Some thoughts on that:

The problem presented with any compiler used for dedicated embedded
situations is all the work it takes to meet the spec before arriving
at main(). At the time c was being developed, the current thinking
about running program environments included the following functional
classifications:

Segment Name Segment Description
-------------------------------------------------
CODE Code section
CONST Constant data section
INIT Initialized data section
BSS Uninitialized data section
HEAP Heap section
STACK Stack section

[Actually, the very concept of 'stack' as a general purpose workhorse
will still in its childhood -- many of the existing and commercially
successful machines did NOT support, via hardware, the idea of a stack
and a great deal of code had been written completely without them
except as a specialized concept for certain problems. (I worked on
such operating systems and languages.) Heap was kind of new, too. The
PDP-11 was only just out around 1970, or so, to light the way out of
the darkness. :) ]

In Von Neumann, all of these are in the same memory addressing system.
Modern concepts weren't completely worked out and the PDP-11 included
support for several equally good conventions. But the gist of the
above is that stack would grow down, heap grow up, and that the other
four sections were each of fixed size at start. Only the CODE, CONST
and INIT sections needed to be kept "on disk" or in some form of
non-volatile storage (which could, of course, include cards, tape, or
whatever.) Neatly, the non-volatile portions are all of fixed size.

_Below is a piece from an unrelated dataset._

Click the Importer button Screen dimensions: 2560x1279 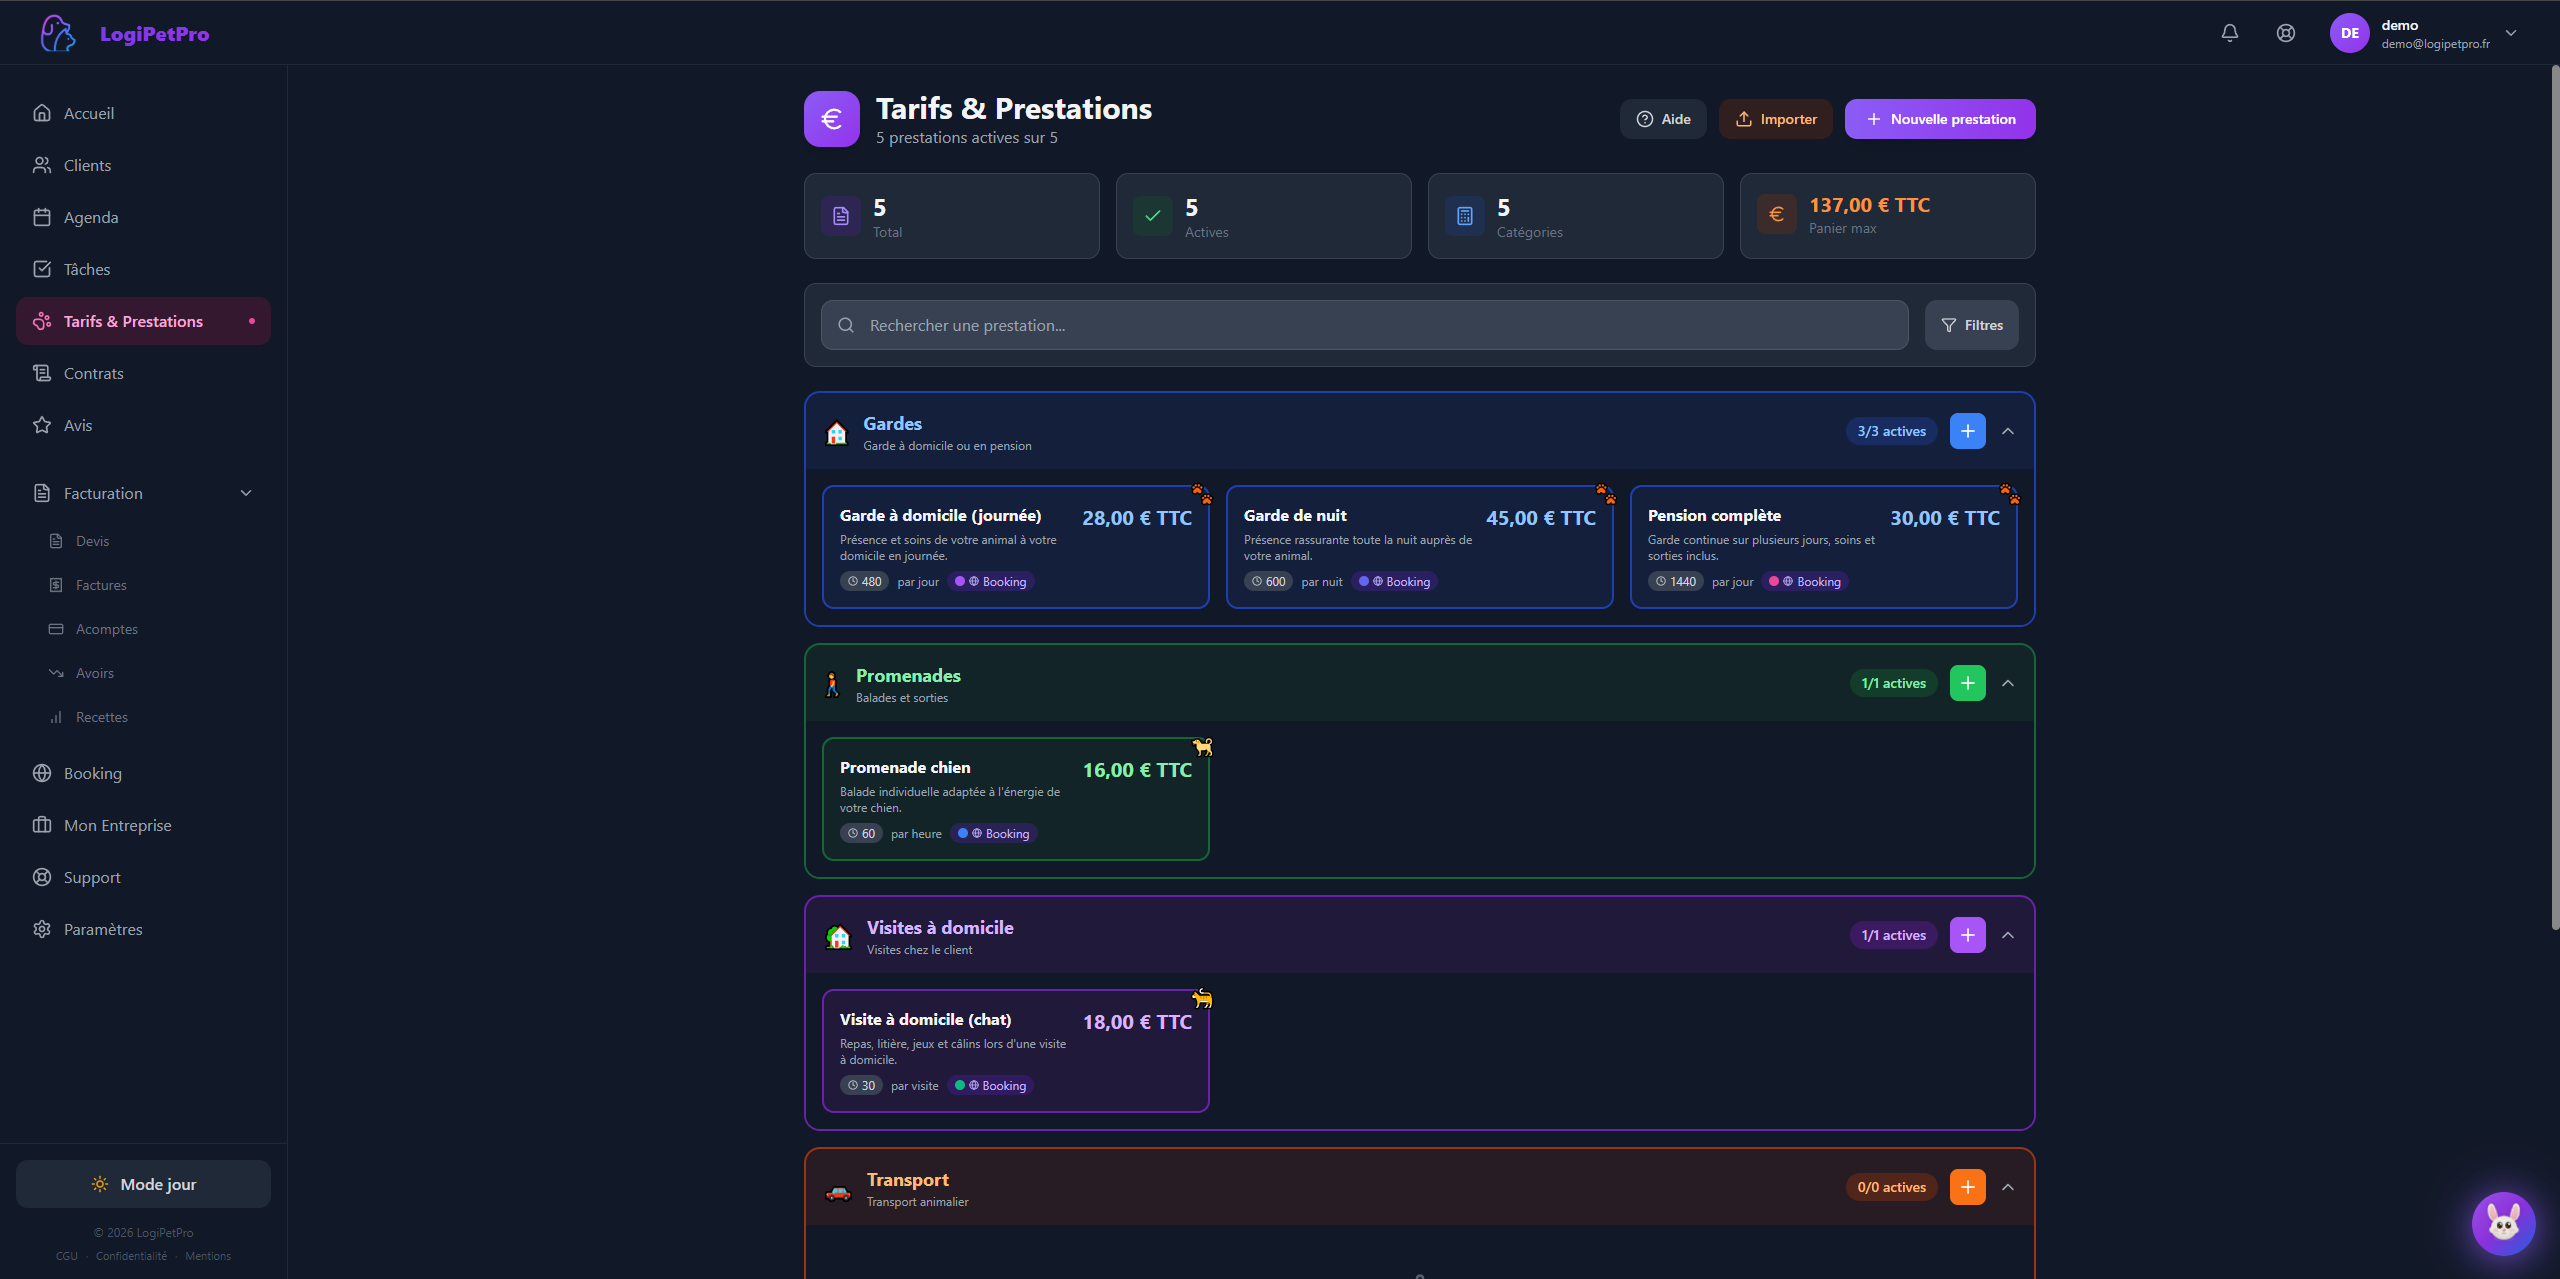coord(1775,119)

In other words, like this:

Section Description Access NV? Size
=================================================================
Code Execute Yes Fixed/static
Constants Read Yes Fixed/static
Initialized Data Read/Write Yes Fixed/static
Uninitialized Data Read/Write No Fixed/static
Heap Read/Write No Variable, up
Stack Read/Write No Variable, down

If you look at the above list and think about Harvard architectures
and c programming generally, you find that the code must be placed in
code memory while the others must all be placed in data memory. on
Von Neumann, this is the same memory system. On Harvard, two
different ones, at least.

But this is NOT a problem, really. Even in the Harvard case. In
fact, it's not too far from how an operating system would do it under
the Intel 80386 and above, if it wanted to implement an execute-only
region for the code (you can't read it as data.) And the 80386 is NOT
Harvard.

Also, keep in mind that it is still the case that the first three must
be stored somewhere in non-volatile memory. In the case of Von
Neumann systems with flash on-chip, this is fairly easy -- just place
it there. Both code and data can be accessed without having to move
any of it around.

A question for c in embedded use for Harvard comes in the use of
pointers. A pointer to code memory may NOT occupy the same memory
footprint (in other words, the sizeof() the two pointer types may be
different) and the actual instructions used to access these different
types of memory may be different. The different size can be fixed, by
requiring the larger of the two sizes for all (in other words, making
a union.) And code generation can simply depend on the declaration of
the pointer. I believe casting can also be handled. So, frankly,
neither of these are insurmountable and it is quite possible for a c
compiler to accept straight c code and generate functioning programs
on Harvard machines without special decorations/declarations.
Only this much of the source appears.